I wouldn't give them a penny because it won't be long until they put up another similar add


----------



## rattiedee (Jun 3, 2012)

B3rnie said:


> That advert sucks  They have apparently rescued them however they will sell in breeding pairs :mad5:
> 
> I wouldn't give them a penny because it won't be long until they put up another similar add


I didnt see the breeding pairs things hun, I'm tempted to email them now :mad5:

EDIT: I did email them!


----------



## Maltey (Nov 29, 2011)

This is the one I was moaning about before, where I offered to help her and she was rude to me. Don't help this awful woman- she told me to breed my rats, very irresponsible


----------



## rattiedee (Jun 3, 2012)

Maltey said:


> This is the one I was moaning about before, where I offered to help her and she was rude to me. Don't help this awful woman- she told me to breed my rats, very irresponsible


She's just had an email off me, asking IF she's a rescue home, then why is she SELLING them in breeding pairs? I told her if she's a real rescue home then she'd be rehoming them in same sex pairs or singles if the new owners have another rat + of the same sex. I said maybe its something she should think about if she's going to rescue rats as she should be promoting breeding more babies if there's already to many needing homes!
Oooh I feel a bit rude now


----------



## swatton42 (Oct 29, 2011)

We were having this convo at the rescue the other day. It's 'amazing' how many 'rescues' breed from the animals they take in.


----------



## rattiedee (Jun 3, 2012)

swatton42 said:


> We were having this convo at the rescue the other day. It's 'amazing' how many 'rescues' breed from the animals they take in.

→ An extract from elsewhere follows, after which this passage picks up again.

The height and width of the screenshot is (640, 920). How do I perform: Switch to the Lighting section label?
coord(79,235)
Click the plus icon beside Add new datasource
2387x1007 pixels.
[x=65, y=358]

Something I have never ever done hun. I have been rescuing animals since I was 8 years old, and I would never ever breed an animal I had rescued. I just dont understand some people. Why say your a rescue home if your just a breeder grrrrrr.

No reply from her either.


----------



## thedogsmother (Aug 28, 2008)

swatton42 said:


> We were having this convo at the rescue the other day. It's 'amazing' how many 'rescues' breed from the animals they take in.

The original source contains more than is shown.